About this task:
Go through the data below and gather each line containing "header".

____________________

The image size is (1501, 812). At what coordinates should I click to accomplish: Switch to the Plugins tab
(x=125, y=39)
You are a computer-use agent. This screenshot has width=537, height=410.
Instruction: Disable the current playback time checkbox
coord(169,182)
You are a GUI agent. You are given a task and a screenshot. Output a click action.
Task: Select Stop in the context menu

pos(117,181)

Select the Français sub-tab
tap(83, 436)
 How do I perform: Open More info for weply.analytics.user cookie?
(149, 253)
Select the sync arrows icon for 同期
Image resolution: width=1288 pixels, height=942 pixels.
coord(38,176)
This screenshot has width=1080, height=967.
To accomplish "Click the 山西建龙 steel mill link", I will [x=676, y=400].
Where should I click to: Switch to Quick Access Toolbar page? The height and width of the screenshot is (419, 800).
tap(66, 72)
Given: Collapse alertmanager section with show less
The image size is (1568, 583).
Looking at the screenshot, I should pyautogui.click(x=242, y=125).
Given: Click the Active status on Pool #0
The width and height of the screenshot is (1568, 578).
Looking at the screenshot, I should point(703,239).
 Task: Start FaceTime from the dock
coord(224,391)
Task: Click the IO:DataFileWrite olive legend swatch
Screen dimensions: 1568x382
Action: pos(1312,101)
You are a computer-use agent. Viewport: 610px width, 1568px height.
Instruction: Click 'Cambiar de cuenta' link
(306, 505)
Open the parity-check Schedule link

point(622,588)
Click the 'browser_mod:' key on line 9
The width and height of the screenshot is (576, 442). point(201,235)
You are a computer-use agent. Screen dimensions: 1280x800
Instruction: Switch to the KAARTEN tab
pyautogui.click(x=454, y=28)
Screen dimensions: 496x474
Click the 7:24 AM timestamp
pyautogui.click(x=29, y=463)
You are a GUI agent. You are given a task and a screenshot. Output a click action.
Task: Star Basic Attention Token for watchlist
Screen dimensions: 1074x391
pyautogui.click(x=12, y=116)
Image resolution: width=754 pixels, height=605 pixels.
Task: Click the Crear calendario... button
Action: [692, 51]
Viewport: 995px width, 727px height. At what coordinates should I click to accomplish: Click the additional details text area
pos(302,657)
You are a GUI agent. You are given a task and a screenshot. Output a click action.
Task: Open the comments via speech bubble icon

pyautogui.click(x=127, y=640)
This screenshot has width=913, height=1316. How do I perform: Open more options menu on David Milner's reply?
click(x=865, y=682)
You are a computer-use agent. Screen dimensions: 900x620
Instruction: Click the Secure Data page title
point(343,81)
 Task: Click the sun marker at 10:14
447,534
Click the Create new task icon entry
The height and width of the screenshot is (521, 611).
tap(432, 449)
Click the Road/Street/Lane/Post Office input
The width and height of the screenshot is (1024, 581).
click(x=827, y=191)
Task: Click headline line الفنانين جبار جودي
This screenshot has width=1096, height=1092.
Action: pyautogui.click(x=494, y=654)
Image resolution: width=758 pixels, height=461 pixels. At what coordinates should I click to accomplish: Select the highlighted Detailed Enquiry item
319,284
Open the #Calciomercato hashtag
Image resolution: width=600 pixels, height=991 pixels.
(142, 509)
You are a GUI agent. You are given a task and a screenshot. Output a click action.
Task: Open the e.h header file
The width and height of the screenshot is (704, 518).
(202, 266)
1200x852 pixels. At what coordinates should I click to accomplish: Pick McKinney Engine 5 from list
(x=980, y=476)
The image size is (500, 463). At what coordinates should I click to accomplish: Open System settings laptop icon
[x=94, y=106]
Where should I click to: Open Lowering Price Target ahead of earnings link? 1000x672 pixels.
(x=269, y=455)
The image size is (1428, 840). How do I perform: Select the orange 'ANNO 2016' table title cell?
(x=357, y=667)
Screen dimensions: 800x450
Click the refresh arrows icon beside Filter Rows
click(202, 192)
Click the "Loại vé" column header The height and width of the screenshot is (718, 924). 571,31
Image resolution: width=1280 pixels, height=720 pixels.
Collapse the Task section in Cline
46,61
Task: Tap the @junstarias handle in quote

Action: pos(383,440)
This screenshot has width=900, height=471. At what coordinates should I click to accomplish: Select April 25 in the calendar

____________________

Expected output:
Task: Open the e.h header file
Click the "Loại vé" column header The height and width of the screenshot is (718, 924). 571,31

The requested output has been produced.